— START Data supplied —

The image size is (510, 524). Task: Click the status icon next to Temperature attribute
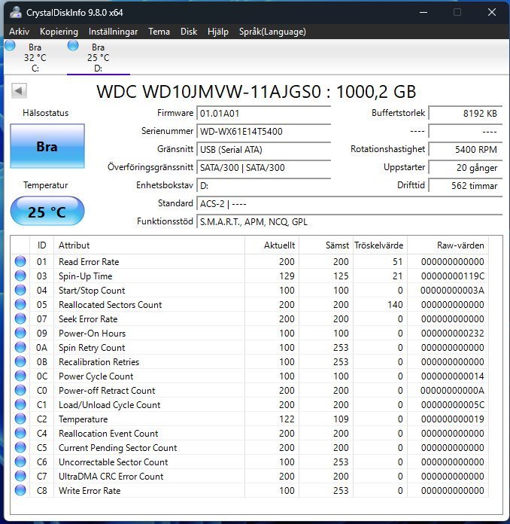pos(20,419)
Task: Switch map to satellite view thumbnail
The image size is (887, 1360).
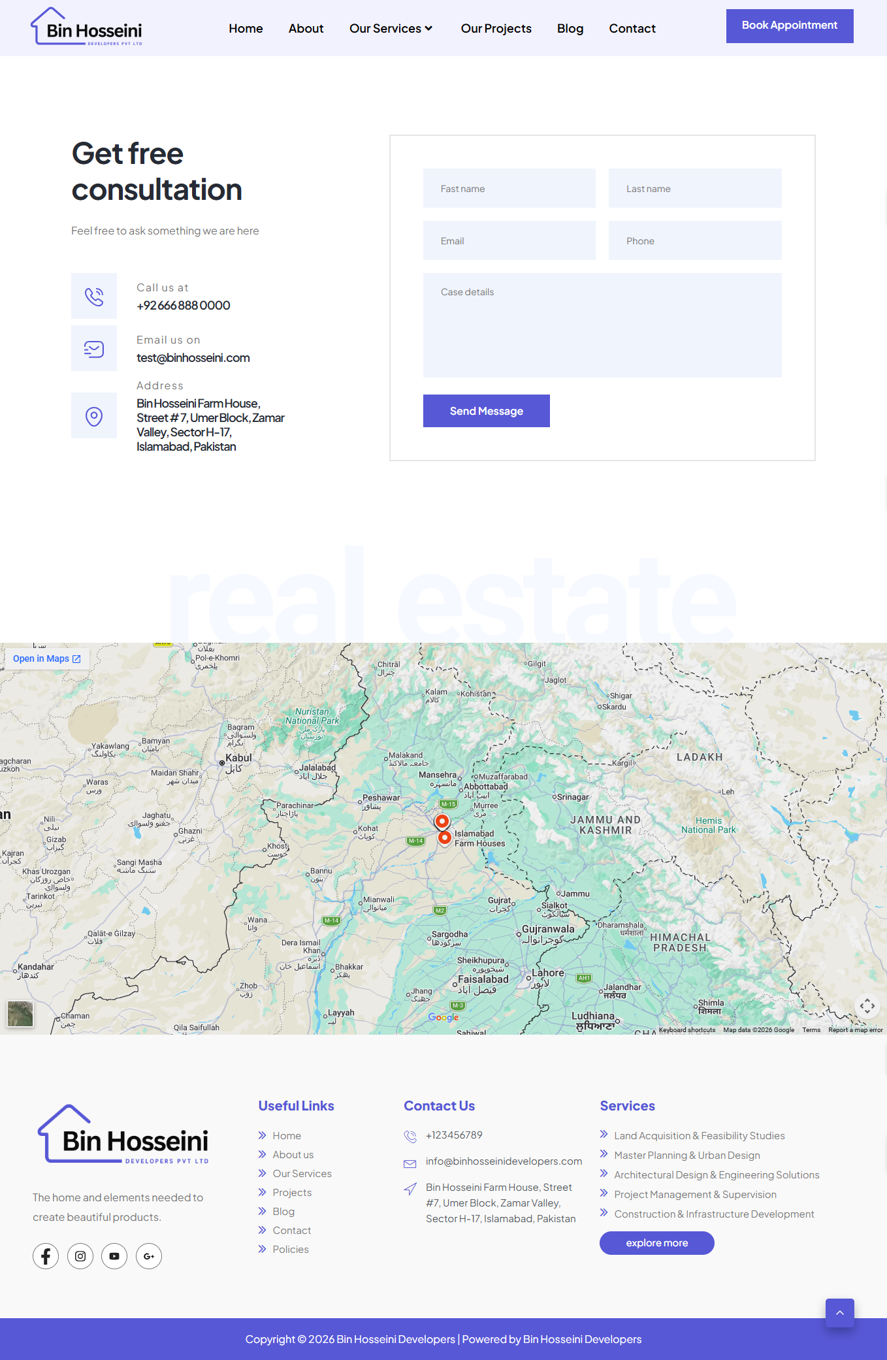Action: pyautogui.click(x=20, y=1014)
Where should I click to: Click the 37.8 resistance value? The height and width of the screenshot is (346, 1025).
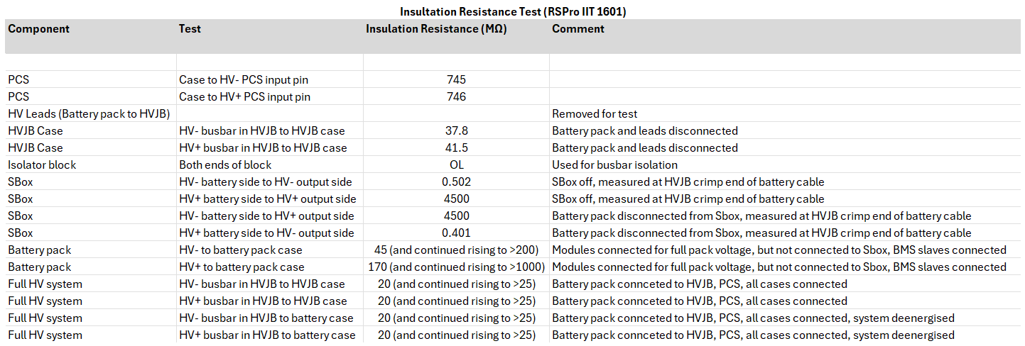(456, 130)
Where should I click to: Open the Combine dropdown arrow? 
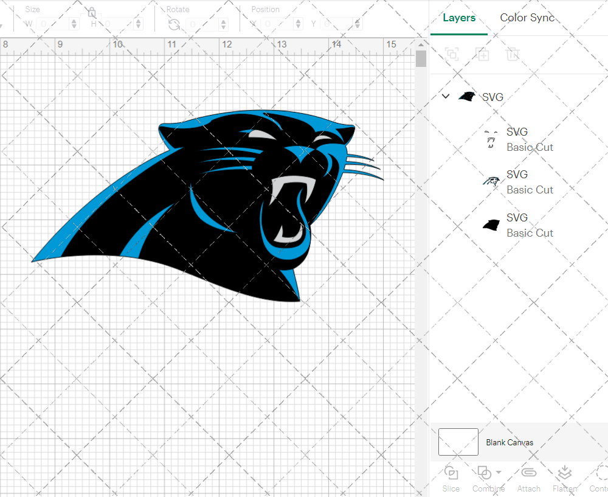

— END Data supplied —

### [Exercise]
Print every line of the records above word for word, leaving out the pictures.

### [Result]
The image size is (510, 524). Task: Click the status icon next to Temperature attribute
pos(20,419)
Task: Switch map to satellite view thumbnail
The image size is (887, 1360).
Action: pyautogui.click(x=20, y=1014)
Where should I click to: Click the 37.8 resistance value? The height and width of the screenshot is (346, 1025).
(456, 130)
Where should I click to: Open the Combine dropdown arrow? 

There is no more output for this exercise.